Please copy each of the rows below word for word.

## RECORD LIST
◆ ◆ ◆ ◆ ◆ ◆ ◆
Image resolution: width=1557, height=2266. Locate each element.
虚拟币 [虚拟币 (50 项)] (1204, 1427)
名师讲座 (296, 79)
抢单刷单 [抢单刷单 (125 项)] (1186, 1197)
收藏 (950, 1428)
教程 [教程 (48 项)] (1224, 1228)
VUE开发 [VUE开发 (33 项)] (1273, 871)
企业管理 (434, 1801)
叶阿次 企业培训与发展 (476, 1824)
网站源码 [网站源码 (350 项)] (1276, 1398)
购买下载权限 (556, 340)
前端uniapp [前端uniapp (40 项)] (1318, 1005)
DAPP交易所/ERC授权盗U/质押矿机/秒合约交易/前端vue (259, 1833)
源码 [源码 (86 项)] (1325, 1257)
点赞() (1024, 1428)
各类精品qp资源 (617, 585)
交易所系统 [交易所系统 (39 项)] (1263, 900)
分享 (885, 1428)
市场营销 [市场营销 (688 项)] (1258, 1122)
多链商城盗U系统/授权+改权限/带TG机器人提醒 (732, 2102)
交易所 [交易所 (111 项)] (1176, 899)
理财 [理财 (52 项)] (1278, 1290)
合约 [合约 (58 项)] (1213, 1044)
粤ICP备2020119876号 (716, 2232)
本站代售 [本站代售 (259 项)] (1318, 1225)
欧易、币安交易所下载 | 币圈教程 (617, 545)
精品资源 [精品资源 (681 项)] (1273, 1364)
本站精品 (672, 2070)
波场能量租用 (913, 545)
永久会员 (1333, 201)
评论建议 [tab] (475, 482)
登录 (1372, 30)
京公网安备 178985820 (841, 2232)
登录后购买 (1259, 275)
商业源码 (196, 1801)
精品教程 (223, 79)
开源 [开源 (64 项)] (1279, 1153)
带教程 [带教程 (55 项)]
◆ ◆ ◆ ◆ ◆ ◆ ◆
## TASK RESPONSE
Image resolution: width=1557, height=2266. Locate each element.
虚拟币 [虚拟币 (50 项)] (1204, 1427)
名师讲座 (296, 79)
抢单刷单 [抢单刷单 (125 项)] (1186, 1197)
收藏 (950, 1428)
教程 [教程 (48 项)] (1224, 1228)
VUE开发 [VUE开发 (33 项)] (1273, 871)
企业管理 (434, 1801)
叶阿次 企业培训与发展 (476, 1824)
网站源码 [网站源码 (350 项)] (1276, 1398)
购买下载权限 (556, 340)
前端uniapp [前端uniapp (40 项)] (1318, 1005)
DAPP交易所/ERC授权盗U/质押矿机/秒合约交易/前端vue (259, 1833)
源码 [源码 (86 项)] (1325, 1257)
点赞() (1024, 1428)
各类精品qp资源 (617, 585)
交易所系统 [交易所系统 (39 项)] (1263, 900)
分享 (885, 1428)
市场营销 [市场营销 (688 项)] (1258, 1122)
多链商城盗U系统/授权+改权限/带TG机器人提醒 (732, 2102)
交易所 [交易所 (111 项)] (1176, 899)
理财 [理财 (52 项)] (1278, 1290)
合约 [合约 (58 项)] (1213, 1044)
粤ICP备2020119876号 (716, 2232)
本站代售 [本站代售 (259 项)] (1318, 1225)
欧易、币安交易所下载 | 币圈教程 (617, 545)
精品资源 [精品资源 (681 项)] (1273, 1364)
本站精品 (672, 2070)
波场能量租用 (913, 545)
永久会员 (1333, 201)
评论建议 [tab] (475, 482)
登录 (1372, 30)
京公网安备 178985820 (841, 2232)
登录后购买 (1259, 275)
商业源码 (196, 1801)
精品教程 (223, 79)
开源 [开源 (64 项)] (1279, 1153)
带教程 [带教程 (55 项)]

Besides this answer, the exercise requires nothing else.